*What you should do:*
Quote the rows below word for word, beginning at the line containing "Image resolution: width=503" and continuing through the last row.
━━ Given data
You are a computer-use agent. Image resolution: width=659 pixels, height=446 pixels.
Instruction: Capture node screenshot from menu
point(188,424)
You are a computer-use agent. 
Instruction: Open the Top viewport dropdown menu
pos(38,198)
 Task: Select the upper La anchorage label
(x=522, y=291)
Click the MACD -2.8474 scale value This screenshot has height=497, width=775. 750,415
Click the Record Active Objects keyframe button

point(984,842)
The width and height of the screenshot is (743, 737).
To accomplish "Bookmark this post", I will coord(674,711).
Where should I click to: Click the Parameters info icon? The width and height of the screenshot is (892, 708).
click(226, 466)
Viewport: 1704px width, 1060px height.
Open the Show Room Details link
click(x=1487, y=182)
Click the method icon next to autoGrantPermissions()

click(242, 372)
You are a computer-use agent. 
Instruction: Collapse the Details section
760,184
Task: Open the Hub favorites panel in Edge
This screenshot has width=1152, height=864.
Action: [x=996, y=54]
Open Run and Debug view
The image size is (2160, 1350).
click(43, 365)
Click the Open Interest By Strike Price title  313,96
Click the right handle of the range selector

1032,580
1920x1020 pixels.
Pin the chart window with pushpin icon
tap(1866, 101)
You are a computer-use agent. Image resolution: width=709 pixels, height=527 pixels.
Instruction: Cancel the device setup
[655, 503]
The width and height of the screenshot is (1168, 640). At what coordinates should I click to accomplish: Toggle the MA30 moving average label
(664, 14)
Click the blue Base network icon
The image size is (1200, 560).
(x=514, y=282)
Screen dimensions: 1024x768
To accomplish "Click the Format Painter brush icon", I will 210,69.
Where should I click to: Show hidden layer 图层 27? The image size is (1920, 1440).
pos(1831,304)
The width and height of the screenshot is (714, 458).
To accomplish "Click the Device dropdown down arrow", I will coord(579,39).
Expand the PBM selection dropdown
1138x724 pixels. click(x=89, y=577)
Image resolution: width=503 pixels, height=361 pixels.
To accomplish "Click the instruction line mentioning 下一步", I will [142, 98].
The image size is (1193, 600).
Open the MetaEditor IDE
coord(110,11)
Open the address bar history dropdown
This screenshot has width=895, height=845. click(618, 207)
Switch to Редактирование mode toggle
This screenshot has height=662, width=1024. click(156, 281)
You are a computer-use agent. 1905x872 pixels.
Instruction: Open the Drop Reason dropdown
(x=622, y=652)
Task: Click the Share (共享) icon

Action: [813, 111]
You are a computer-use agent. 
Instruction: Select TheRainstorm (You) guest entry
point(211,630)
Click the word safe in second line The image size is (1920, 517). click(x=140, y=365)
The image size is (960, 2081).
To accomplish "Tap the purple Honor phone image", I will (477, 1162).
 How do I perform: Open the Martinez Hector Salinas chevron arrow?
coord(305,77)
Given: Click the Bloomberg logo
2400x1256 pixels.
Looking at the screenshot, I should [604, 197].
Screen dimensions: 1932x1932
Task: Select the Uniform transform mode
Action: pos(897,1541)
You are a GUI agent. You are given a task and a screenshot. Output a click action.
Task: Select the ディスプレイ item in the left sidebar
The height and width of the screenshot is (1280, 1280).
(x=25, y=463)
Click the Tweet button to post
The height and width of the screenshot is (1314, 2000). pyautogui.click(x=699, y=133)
━━━━
*Solution for this task:*
Image resolution: width=503 pixels, height=361 pixels.
To accomplish "Click the instruction line mentioning 下一步", I will [142, 98].
The image size is (1193, 600).
Open the MetaEditor IDE
coord(110,11)
Open the address bar history dropdown
This screenshot has width=895, height=845. click(618, 207)
Switch to Редактирование mode toggle
This screenshot has height=662, width=1024. click(156, 281)
You are a computer-use agent. 1905x872 pixels.
Instruction: Open the Drop Reason dropdown
(x=622, y=652)
Task: Click the Share (共享) icon

Action: [813, 111]
You are a computer-use agent. 
Instruction: Select TheRainstorm (You) guest entry
point(211,630)
Click the word safe in second line The image size is (1920, 517). click(x=140, y=365)
The image size is (960, 2081).
To accomplish "Tap the purple Honor phone image", I will (477, 1162).
 How do I perform: Open the Martinez Hector Salinas chevron arrow?
coord(305,77)
Given: Click the Bloomberg logo
2400x1256 pixels.
Looking at the screenshot, I should [604, 197].
Screen dimensions: 1932x1932
Task: Select the Uniform transform mode
Action: pos(897,1541)
You are a GUI agent. You are given a task and a screenshot. Output a click action.
Task: Select the ディスプレイ item in the left sidebar
The height and width of the screenshot is (1280, 1280).
(x=25, y=463)
Click the Tweet button to post
The height and width of the screenshot is (1314, 2000). pyautogui.click(x=699, y=133)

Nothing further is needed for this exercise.